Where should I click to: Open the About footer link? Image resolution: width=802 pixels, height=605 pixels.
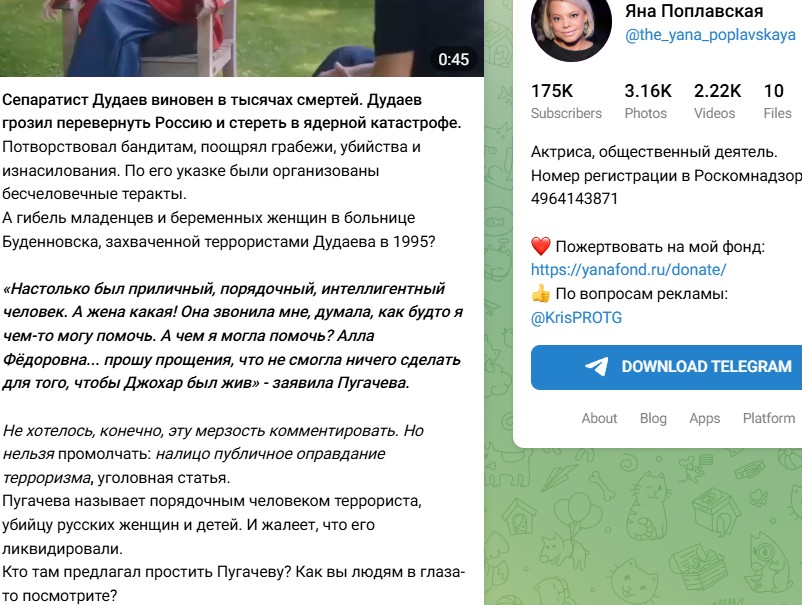(599, 418)
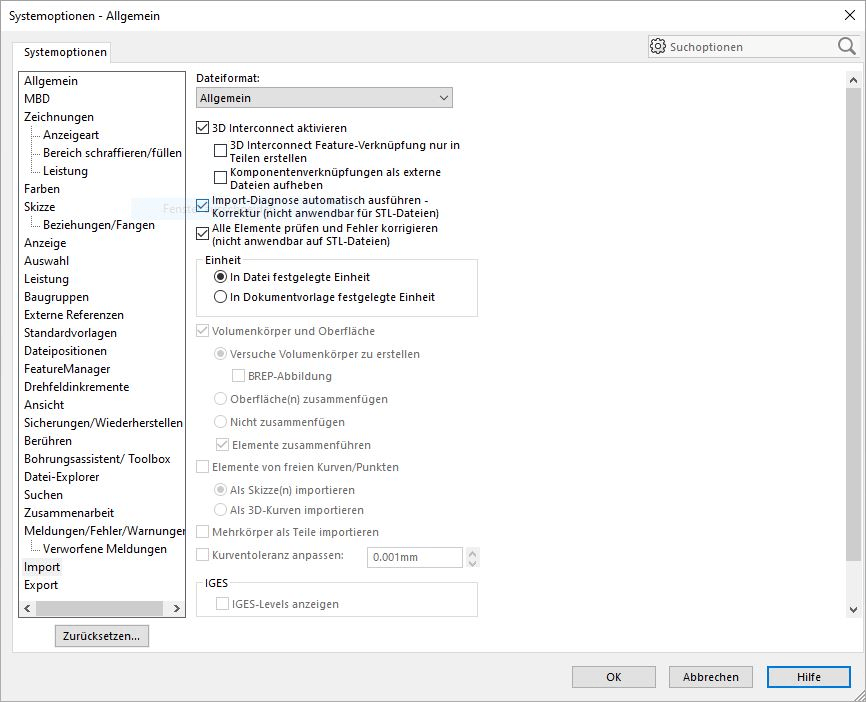Image resolution: width=866 pixels, height=702 pixels.
Task: Open the search options gear icon
Action: point(658,46)
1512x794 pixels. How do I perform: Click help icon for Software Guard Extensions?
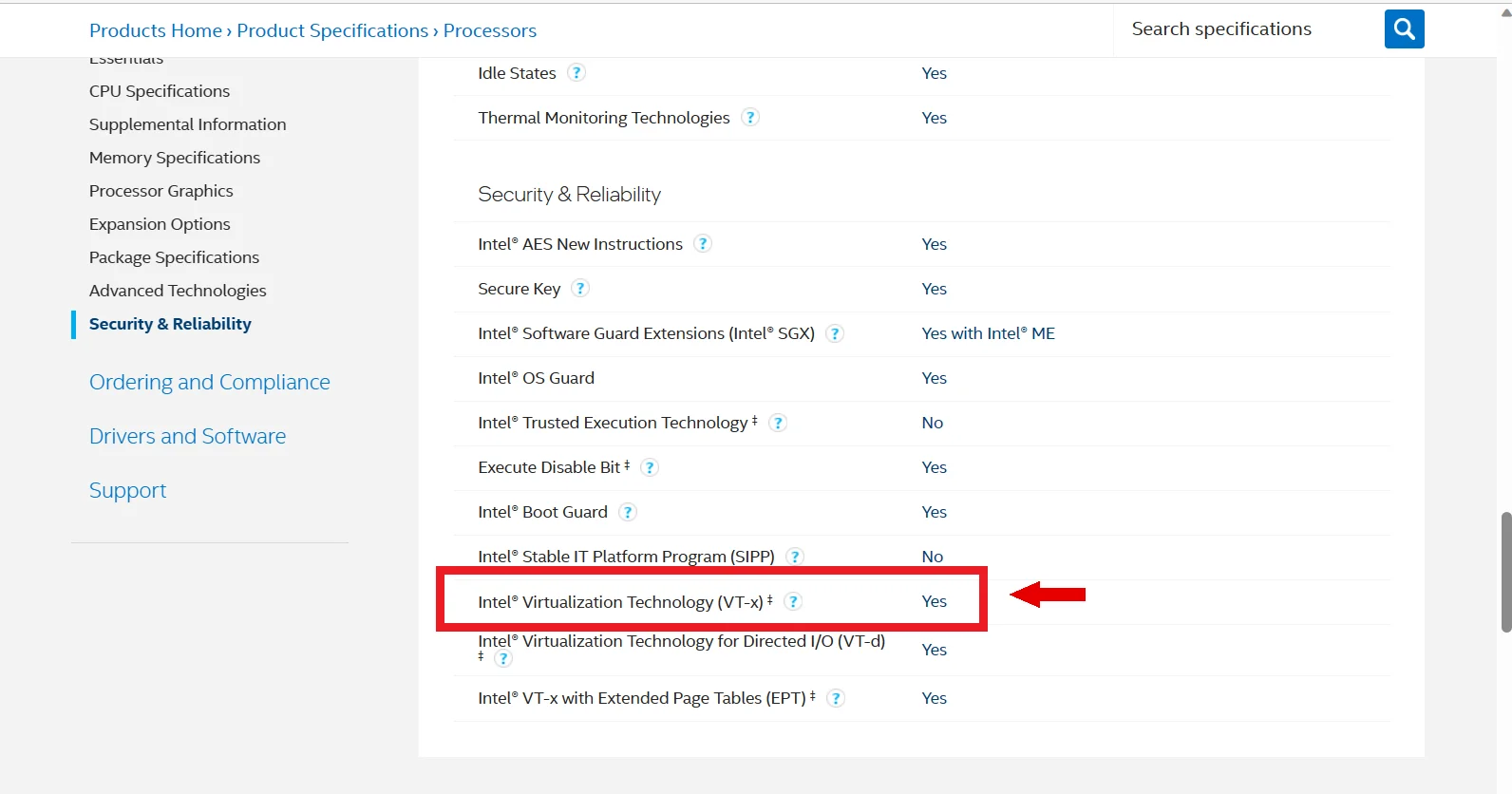pos(835,333)
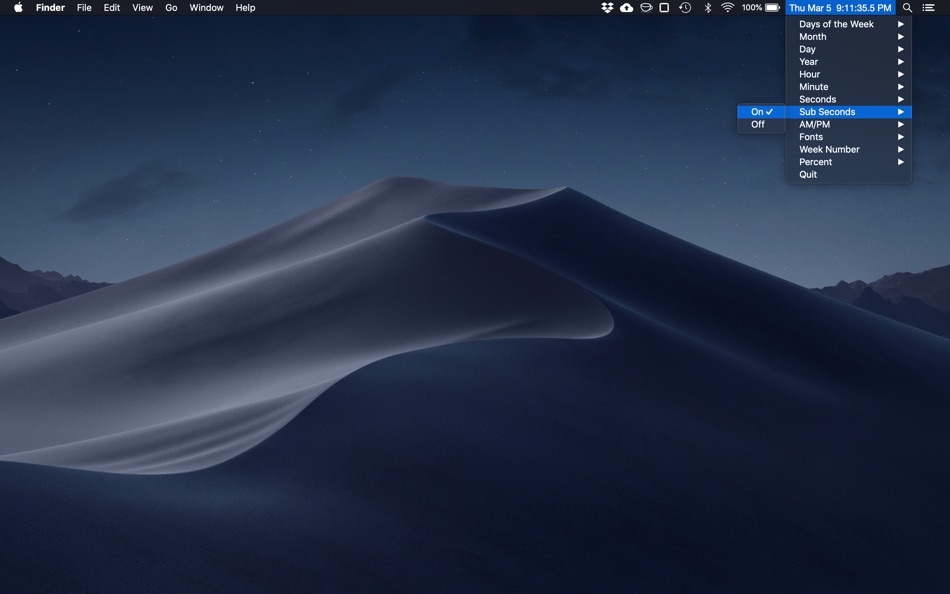Select Days of the Week menu entry
The width and height of the screenshot is (950, 594).
tap(835, 23)
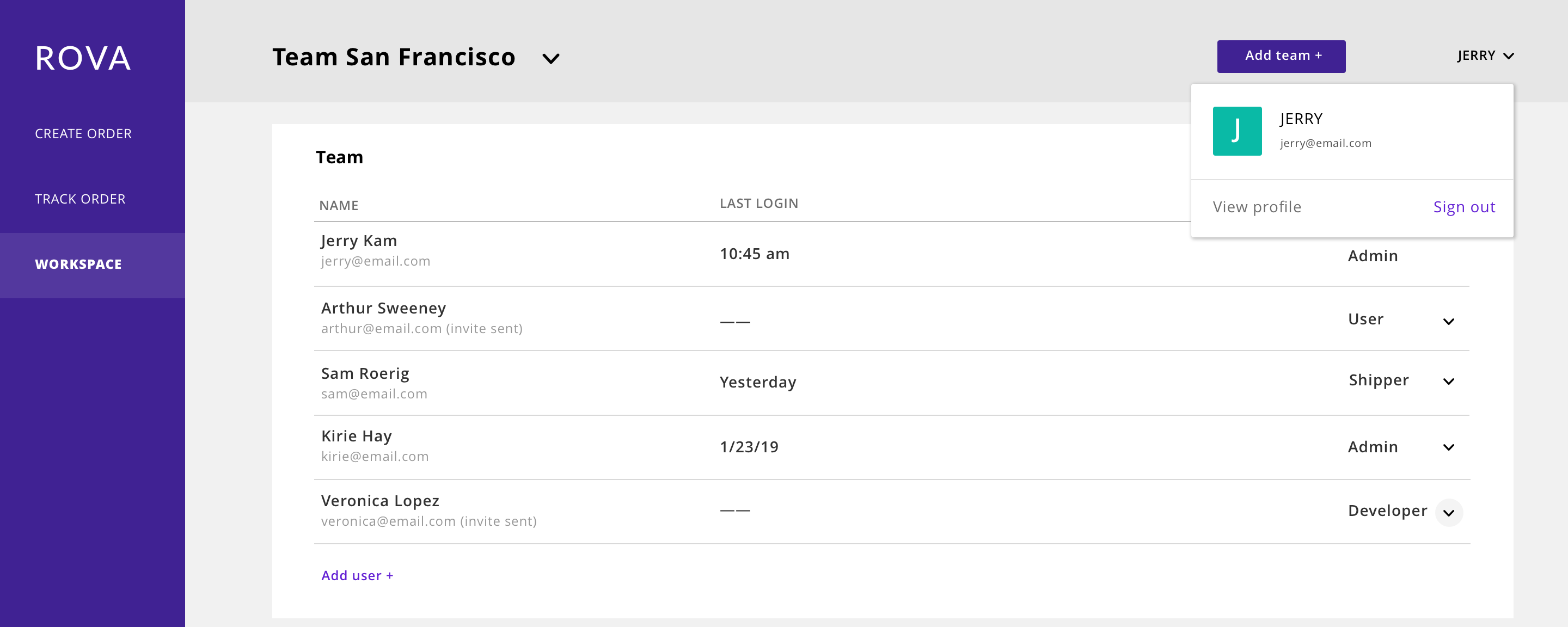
———
_EXERCISE DESCRIPTION:_
The expected output is the full material above, unaltered, with pictures removed.

_RESULT OF THIS TASK:_
Where should I click to: Open the About footer link? Image resolution: width=802 pixels, height=605 pixels.
(599, 418)
Image resolution: width=866 pixels, height=702 pixels.
Task: Open the search options gear icon
Action: point(658,46)
1512x794 pixels. How do I perform: Click help icon for Software Guard Extensions?
pos(835,333)
Select Days of the Week menu entry
The width and height of the screenshot is (950, 594).
tap(835, 23)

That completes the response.